Wow, wow, wow! So now we close sensitive threads? Interesting practice

I recently described a trivial, but 2-month-old problem - which grew to such an extent that it was blocked by @andrew - link..

Wow. – blocked / from now on GitHub*.

I’m not going to - I, amongst many others, devoted enough time to testing and describing the problem to do it again on GitHub and get an answer / it works for me / maybe someday / … /

Concrete Team.
You don’t like the posts of users who have installed Concrete CMS on their servers?
I understand. Cash register. I also prefer it when he agrees and doesn’t run away.

So now from a different perspective
Which is where it should work.
Same symptoms as in … link on a platform you control (SAAS).


Should I also write to you on GitHub as a regular user?
– This must be some kind of joke.

Concrete Team.
Do what you said you would do – deliver a product that works.
Don’t blame the users - it’s the design/implementation that’s bad.

Ps.
Contrary to what you say (the system is free), you are not doing it for free - you have a Market from which you charge a 30% commission and you have set a minimum price above the profitable value of simple plugins (you are killing your market) - ask the developers if you don’t believe me.

  • I don’t know if I’ll ever go back there after my experiences - / it works for me / maybe someday / … /

Whelp… you can please some of the people, some of the time…

The other thread on the X has a pretty clear explanation from Andy on what happened. No, no one thinks it is ideal. No one is “blaming the users.” The reality is there’s a lot of moving parts and conflicting requirements when managing an open source project that is actively being used. Much to my own disappointment the ability to just automatically replace the bird with the x across thousands of sites we don’t actually manage turned out to be technically impossible with the type of grace we typically deliver.

In my own thinking, it’s an example of where our requirement definitions and internal processes could benefit from refinement. When it became clear that the intersection of font-awesome and the X was going to cause challenges, we should have considered revisiting requirements and changing things to making it not an automatic swap, but instead a new icon you could add by hand. That would have given us a better way to roll out this so it didn’t impact existing sites from within a point release. We’re certainly thinking about that, because as we’ve all stated multiple times, we acknowledge it wasn’t ideal.

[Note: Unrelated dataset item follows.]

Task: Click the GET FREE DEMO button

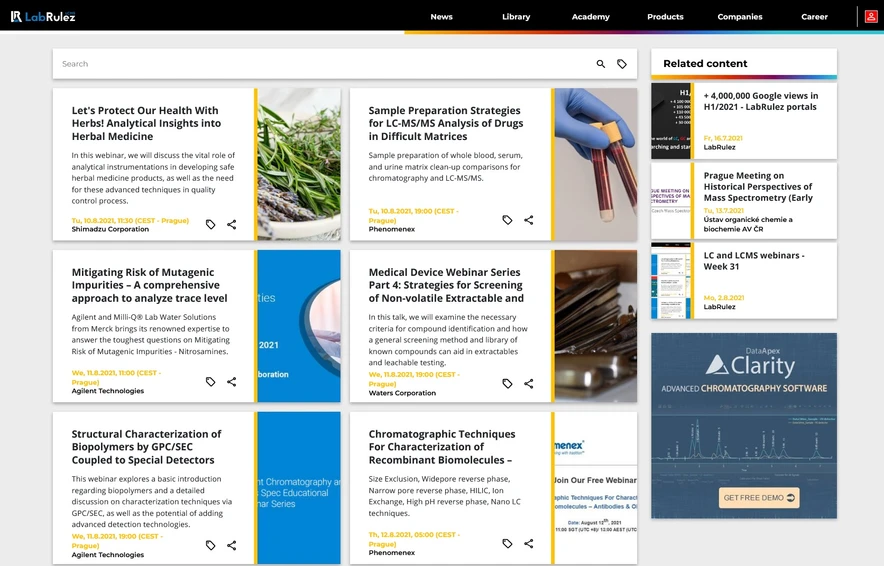Action: pyautogui.click(x=758, y=498)
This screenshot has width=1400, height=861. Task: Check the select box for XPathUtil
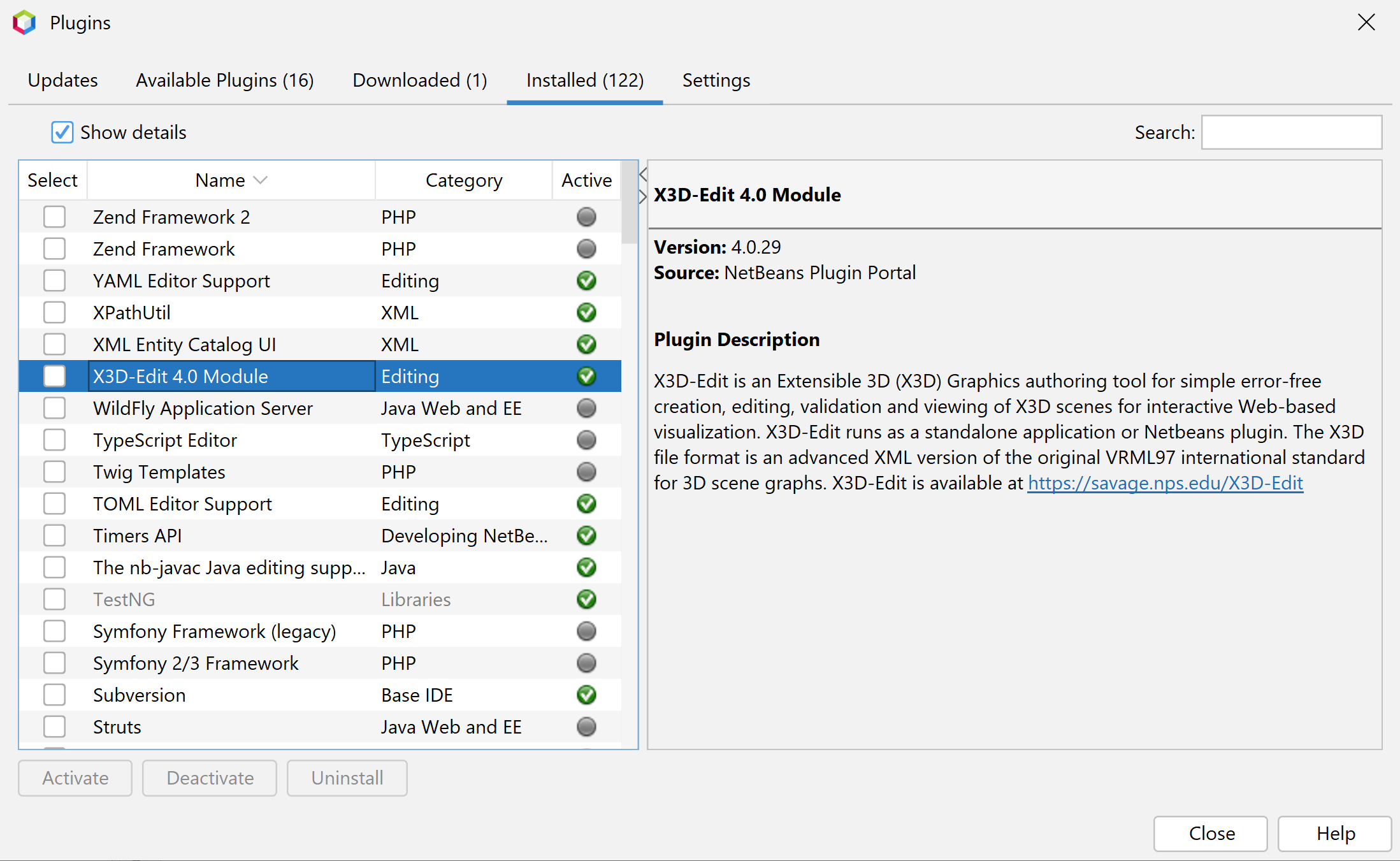[x=54, y=312]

If you have better ways to solve problems, you are very much encouraged to share them. Github is the best place to do that. Certainly if someone else had submitted a merge request with a more elegant way to implement the X change, Andy would have reviewed, responded and hopefully been able to merge that code. He has done this literally thousands of times before when hundreds of other people from the community have contributed solutions to problems they’ve thought through.

If your contribution is going to amount to demands without solutions, yeah - you’re probably not going to get very far on github either. To be direct, I know english is a second language for you - but these threads read super negative in american english. I don’t really need to be told by you how I pay my bills, nor do I think it has anything to do with the ridiculous complexity involved in solving what should be a simple icon switch. I could do without the attitude that I somehow owe you something, or that our occasional imperfections are a cash grab.

You’re more than welcome to help solve problems.